Provided data –
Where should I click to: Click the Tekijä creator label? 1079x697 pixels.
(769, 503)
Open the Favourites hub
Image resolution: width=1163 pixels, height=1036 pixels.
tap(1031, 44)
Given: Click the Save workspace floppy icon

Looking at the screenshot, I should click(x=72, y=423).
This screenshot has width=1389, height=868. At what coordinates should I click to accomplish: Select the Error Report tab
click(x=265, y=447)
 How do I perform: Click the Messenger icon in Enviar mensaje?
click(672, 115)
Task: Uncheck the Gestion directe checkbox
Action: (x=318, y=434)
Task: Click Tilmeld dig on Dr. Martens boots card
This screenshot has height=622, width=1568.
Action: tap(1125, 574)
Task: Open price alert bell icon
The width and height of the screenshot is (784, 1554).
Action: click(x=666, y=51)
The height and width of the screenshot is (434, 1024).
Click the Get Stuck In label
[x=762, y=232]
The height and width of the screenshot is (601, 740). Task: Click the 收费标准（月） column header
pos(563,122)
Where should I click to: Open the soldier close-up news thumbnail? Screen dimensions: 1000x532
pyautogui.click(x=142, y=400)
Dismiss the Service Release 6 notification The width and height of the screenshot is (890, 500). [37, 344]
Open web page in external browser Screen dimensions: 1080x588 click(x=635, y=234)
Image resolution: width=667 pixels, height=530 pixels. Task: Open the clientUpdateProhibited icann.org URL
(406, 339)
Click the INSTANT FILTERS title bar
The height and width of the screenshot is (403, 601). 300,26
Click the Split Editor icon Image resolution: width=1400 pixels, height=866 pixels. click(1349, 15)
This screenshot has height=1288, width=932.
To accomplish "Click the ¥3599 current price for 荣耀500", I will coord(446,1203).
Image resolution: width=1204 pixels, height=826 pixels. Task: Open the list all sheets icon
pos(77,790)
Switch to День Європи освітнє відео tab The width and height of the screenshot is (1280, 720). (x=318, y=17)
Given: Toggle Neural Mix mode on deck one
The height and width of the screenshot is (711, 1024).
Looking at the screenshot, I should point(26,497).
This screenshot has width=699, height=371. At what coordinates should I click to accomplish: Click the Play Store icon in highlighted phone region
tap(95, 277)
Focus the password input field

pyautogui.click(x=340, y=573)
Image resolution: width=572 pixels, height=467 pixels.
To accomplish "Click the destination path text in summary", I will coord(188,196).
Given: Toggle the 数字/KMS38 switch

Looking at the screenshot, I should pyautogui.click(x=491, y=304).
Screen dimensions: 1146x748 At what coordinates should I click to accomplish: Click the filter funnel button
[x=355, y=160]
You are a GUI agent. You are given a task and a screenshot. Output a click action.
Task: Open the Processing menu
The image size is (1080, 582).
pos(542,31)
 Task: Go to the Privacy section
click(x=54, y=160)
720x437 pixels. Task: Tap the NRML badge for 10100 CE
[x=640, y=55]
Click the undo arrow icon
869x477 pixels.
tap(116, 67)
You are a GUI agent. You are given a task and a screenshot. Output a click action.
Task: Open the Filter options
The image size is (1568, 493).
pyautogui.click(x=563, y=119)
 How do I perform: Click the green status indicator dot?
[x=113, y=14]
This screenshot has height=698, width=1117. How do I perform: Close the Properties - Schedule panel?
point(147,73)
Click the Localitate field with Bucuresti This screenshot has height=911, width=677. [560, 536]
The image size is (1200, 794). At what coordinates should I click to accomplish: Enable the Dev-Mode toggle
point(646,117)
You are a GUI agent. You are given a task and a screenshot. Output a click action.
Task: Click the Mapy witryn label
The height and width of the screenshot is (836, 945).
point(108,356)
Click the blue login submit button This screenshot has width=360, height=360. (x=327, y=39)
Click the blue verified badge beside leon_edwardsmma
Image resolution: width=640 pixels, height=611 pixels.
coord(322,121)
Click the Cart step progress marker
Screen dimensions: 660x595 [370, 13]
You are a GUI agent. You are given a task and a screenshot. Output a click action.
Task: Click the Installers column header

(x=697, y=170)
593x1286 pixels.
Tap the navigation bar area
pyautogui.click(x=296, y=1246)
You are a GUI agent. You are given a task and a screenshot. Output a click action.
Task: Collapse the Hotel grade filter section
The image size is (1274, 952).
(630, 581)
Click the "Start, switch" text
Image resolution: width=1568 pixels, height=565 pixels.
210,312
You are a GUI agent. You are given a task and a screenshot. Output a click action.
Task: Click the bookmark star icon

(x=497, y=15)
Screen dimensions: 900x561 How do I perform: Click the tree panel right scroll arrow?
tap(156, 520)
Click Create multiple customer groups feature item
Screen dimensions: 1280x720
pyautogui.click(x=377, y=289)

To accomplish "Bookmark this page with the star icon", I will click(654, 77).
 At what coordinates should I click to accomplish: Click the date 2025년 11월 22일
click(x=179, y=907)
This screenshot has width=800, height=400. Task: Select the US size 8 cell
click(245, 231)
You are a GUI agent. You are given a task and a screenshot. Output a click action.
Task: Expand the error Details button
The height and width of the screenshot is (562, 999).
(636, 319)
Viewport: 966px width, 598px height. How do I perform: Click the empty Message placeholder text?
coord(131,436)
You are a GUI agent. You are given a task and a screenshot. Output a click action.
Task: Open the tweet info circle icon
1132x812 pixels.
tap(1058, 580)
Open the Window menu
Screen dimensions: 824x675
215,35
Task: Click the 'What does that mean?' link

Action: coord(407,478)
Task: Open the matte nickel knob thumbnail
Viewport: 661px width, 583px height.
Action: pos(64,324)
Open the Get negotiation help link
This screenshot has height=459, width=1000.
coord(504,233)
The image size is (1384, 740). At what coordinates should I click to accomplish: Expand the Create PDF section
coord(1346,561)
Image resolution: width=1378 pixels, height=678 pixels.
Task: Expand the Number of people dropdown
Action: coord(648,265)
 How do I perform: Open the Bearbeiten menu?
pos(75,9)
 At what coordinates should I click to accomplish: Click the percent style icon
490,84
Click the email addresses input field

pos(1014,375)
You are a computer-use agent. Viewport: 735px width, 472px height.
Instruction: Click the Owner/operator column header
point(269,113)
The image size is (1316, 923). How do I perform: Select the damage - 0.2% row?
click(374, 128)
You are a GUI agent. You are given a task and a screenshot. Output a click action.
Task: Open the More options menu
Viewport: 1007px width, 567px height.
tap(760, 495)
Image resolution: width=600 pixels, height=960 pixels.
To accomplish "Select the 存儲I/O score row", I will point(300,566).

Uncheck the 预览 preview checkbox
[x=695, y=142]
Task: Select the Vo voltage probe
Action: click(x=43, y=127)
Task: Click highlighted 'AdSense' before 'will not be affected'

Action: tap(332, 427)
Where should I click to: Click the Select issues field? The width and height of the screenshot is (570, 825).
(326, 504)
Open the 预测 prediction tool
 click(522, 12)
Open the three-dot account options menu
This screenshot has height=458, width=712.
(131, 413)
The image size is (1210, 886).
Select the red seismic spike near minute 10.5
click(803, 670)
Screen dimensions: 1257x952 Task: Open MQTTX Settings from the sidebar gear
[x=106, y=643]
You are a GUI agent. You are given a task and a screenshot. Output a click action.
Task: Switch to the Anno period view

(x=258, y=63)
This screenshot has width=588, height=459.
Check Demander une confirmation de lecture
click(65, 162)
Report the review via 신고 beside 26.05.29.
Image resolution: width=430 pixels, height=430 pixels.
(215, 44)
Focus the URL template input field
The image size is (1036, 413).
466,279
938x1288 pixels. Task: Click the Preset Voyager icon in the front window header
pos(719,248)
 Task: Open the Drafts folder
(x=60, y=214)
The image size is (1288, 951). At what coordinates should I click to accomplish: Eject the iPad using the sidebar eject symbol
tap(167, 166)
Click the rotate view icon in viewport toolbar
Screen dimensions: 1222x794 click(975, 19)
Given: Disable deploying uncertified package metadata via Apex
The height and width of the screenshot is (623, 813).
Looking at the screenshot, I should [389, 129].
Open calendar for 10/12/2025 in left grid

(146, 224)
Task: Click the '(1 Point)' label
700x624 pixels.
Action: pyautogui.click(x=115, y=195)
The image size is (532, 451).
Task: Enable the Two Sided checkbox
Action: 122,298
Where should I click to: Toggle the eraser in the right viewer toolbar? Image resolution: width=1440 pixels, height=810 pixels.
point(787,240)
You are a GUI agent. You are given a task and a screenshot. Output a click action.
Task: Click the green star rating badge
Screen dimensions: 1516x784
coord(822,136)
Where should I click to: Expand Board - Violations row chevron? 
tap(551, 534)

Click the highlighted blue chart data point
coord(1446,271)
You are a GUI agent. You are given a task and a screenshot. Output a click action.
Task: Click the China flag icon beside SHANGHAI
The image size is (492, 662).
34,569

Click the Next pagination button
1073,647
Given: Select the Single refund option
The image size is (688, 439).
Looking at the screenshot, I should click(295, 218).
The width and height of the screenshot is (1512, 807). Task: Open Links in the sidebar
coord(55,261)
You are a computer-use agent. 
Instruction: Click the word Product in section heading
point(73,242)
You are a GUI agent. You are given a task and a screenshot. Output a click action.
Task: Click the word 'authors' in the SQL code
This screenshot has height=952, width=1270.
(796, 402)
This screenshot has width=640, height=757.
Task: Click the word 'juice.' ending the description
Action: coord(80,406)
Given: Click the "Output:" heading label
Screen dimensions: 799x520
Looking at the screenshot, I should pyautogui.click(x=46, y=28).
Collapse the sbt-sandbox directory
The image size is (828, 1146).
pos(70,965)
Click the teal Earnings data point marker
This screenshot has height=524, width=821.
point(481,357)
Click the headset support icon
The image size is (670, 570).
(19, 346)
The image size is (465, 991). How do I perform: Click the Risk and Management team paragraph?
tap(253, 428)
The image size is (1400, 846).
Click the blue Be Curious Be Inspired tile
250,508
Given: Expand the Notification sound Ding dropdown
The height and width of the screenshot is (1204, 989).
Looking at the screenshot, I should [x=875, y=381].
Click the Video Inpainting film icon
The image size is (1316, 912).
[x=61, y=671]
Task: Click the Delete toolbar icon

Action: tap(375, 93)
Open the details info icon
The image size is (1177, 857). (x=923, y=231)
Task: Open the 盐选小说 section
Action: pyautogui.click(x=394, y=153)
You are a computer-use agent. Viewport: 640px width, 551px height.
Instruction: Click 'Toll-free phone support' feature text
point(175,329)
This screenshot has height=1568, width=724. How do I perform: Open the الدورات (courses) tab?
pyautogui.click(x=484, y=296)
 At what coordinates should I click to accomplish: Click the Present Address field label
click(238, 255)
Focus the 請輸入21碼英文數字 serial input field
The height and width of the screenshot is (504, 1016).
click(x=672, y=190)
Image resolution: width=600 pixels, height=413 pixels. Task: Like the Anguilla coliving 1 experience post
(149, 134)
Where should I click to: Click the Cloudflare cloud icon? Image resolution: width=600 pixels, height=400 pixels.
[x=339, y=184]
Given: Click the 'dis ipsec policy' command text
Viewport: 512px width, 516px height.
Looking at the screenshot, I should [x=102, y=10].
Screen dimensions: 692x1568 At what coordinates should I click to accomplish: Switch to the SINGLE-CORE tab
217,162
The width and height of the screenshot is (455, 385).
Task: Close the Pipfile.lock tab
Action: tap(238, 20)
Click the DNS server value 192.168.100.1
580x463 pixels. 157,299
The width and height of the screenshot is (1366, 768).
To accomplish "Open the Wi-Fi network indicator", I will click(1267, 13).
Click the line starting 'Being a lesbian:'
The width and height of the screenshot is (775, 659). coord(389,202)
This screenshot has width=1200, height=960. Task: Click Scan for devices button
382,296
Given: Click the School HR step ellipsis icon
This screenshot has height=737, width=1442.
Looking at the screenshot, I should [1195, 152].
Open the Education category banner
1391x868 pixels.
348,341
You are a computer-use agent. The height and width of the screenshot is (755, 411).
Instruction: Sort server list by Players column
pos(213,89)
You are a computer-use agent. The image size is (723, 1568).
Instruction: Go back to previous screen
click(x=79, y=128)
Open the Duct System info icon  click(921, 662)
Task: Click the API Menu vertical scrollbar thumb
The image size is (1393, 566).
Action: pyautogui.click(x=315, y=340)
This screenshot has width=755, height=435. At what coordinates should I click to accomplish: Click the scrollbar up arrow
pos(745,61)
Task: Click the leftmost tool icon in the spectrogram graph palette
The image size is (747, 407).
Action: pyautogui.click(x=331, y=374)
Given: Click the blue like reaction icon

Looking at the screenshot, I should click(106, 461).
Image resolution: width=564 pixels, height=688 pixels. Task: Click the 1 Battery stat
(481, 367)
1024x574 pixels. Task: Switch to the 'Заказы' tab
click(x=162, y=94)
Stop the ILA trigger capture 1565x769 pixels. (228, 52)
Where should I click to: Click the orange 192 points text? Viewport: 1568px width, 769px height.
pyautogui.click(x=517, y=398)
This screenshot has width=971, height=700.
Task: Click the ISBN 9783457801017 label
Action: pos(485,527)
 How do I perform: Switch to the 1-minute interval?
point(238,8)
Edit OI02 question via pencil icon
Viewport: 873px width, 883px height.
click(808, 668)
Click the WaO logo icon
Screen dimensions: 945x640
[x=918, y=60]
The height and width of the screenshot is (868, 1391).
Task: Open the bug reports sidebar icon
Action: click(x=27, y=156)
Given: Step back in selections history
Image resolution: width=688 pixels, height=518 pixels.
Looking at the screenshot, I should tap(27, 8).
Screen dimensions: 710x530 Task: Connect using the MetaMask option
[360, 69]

What to work on – Find how many lines of the entries include the word "options". The number is the entire reply.

Answer box – 3